Sly Bailey is finding it harder work running Trinity Mirror, even though she has cleaned up the mess left by Philip Graf. Selling Racing Post is hardly a very exciting strategy, but a bid for some or all of Emap would be far more interesting. After all, Ms Bailey used to run IPC Media and, frankly, Trinity Mirror needs to do something radical now. Think of it: a cut-price copy of Heat or Nuts for Mirror readers or, perhaps, given the soft sales of the tabloid, do it the other way around. Trinity Mirror has not yet registered interest in any bits of Emap, but you can be sure that the bankers are doing their best to hustle the newspaper group into the process. Good luck.
— The mood music from Kensington High Street, home to Daily Mail and General Trust, is that they know nothing much about running a magazine business – a pain for Ralph Bernard, who would like his 14 per cent shareholder to back him in a bid that would see his GCap take Emap’s radio arm and DMGT take the rest, including consumer magazines. The trouble is that DMGT reckons its skill is running and investing over the long term – and the thought of closing a struggling magazine is anathema to it.
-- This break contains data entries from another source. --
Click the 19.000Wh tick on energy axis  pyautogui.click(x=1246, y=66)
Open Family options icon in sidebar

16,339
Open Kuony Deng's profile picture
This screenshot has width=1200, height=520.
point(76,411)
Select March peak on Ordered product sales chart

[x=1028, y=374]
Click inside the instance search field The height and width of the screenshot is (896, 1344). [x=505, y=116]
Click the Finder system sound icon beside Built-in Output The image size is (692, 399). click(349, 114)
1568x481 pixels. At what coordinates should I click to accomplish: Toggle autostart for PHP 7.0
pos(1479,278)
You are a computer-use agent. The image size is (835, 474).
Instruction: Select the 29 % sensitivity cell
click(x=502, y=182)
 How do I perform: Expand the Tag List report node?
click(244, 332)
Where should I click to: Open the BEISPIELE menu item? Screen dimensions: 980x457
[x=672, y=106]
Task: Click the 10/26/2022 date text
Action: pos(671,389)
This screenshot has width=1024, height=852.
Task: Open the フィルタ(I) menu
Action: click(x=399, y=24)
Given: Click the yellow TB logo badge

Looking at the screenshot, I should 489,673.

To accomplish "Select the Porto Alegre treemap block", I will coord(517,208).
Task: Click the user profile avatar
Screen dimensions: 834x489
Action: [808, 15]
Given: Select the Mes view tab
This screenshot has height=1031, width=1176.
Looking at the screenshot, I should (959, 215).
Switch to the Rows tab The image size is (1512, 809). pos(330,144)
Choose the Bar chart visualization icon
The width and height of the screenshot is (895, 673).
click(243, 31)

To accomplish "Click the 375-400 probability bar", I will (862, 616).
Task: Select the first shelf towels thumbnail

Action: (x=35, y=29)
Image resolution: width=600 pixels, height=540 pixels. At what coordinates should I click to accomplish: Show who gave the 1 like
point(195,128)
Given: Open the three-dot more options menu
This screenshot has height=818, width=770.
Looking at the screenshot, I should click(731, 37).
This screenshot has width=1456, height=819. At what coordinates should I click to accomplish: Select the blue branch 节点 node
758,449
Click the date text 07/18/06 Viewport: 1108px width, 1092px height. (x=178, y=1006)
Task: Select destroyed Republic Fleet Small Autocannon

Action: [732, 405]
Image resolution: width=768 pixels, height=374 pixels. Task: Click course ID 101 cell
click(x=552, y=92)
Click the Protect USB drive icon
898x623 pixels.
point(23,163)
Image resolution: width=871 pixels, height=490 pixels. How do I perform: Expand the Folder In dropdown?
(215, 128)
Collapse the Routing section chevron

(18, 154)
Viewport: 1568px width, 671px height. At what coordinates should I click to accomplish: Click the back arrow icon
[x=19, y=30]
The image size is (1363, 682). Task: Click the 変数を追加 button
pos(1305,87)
Not so dynamic there.
— Don’t believe Mondadori’s on-the-record denial that it is interested in Emap’s consumer magazines. It is. Italian publishing is complex.
— Nobody seems to have been paying much attention outside the specialist property press, but earlier this month the Barclay twins sold the Telegraph’s Victoria headquarters for about £225 million to the Greek shipping magnate Achilleas Kallakis. They had bought it for £156 million 16 months earlier, which shows that there is a way to make money out of newspapers. The gain nicely offsets the £25 million that the family has had to plough into the Telegraph, over and above the £665 million purchase price, since taking ownership of the Telegraph titles from Lord Black of Crossharbour.